(Stored data entries)
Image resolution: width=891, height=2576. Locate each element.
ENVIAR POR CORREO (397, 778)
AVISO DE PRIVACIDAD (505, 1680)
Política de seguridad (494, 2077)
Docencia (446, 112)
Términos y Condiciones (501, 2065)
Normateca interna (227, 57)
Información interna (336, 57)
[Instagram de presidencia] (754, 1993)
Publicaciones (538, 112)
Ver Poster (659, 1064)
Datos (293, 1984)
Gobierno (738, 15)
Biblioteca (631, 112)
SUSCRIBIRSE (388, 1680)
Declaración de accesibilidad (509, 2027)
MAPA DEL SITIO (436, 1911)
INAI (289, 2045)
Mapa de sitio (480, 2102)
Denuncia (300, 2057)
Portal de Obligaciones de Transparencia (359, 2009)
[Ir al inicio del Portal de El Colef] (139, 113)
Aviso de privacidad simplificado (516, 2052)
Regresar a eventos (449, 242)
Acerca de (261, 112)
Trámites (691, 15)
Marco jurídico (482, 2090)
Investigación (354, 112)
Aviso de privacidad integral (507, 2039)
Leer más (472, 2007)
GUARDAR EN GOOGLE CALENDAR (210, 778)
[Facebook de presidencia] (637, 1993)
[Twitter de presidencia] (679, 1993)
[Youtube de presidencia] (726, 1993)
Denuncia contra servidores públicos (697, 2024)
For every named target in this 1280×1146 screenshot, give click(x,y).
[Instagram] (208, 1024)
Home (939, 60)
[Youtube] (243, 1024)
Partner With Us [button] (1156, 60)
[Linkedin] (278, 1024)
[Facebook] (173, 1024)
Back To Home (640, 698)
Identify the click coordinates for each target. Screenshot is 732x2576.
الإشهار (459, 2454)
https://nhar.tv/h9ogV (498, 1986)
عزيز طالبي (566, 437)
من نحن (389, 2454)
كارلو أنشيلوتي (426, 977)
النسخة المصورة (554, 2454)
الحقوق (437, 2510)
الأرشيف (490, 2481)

BRIEF:
Line by line, repeat the data exactly.

PROBLEM SOLUTION:
Image resolution: width=891, height=2576. Locate each element.
ENVIAR POR CORREO (397, 778)
AVISO DE PRIVACIDAD (505, 1680)
Política de seguridad (494, 2077)
Docencia (446, 112)
Términos y Condiciones (501, 2065)
Normateca interna (227, 57)
Información interna (336, 57)
[Instagram de presidencia] (754, 1993)
Publicaciones (538, 112)
Ver Poster (659, 1064)
Datos (293, 1984)
Gobierno (738, 15)
Biblioteca (631, 112)
SUSCRIBIRSE (388, 1680)
Declaración de accesibilidad (509, 2027)
MAPA DEL SITIO (436, 1911)
INAI (289, 2045)
Mapa de sitio (480, 2102)
Denuncia (300, 2057)
Portal de Obligaciones de Transparencia (359, 2009)
[Ir al inicio del Portal de El Colef] (139, 113)
Aviso de privacidad simplificado (516, 2052)
Regresar a eventos (449, 242)
Acerca de (261, 112)
Trámites (691, 15)
Marco jurídico (482, 2090)
Investigación (354, 112)
Aviso de privacidad integral (507, 2039)
Leer más (472, 2007)
GUARDAR EN GOOGLE CALENDAR (210, 778)
[Facebook de presidencia] (637, 1993)
[Twitter de presidencia] (679, 1993)
[Youtube de presidencia] (726, 1993)
Denuncia contra servidores públicos (697, 2024)
For every named target in this 1280×1146 screenshot, give click(x,y).
[Instagram] (208, 1024)
Home (939, 60)
[Youtube] (243, 1024)
Partner With Us [button] (1156, 60)
[Linkedin] (278, 1024)
[Facebook] (173, 1024)
Back To Home (640, 698)
Identify the click coordinates for each target. Screenshot is 732x2576.
الإشهار (459, 2454)
https://nhar.tv/h9ogV (498, 1986)
عزيز طالبي (566, 437)
من نحن (389, 2454)
كارلو أنشيلوتي (426, 977)
النسخة المصورة (554, 2454)
الحقوق (437, 2510)
الأرشيف (490, 2481)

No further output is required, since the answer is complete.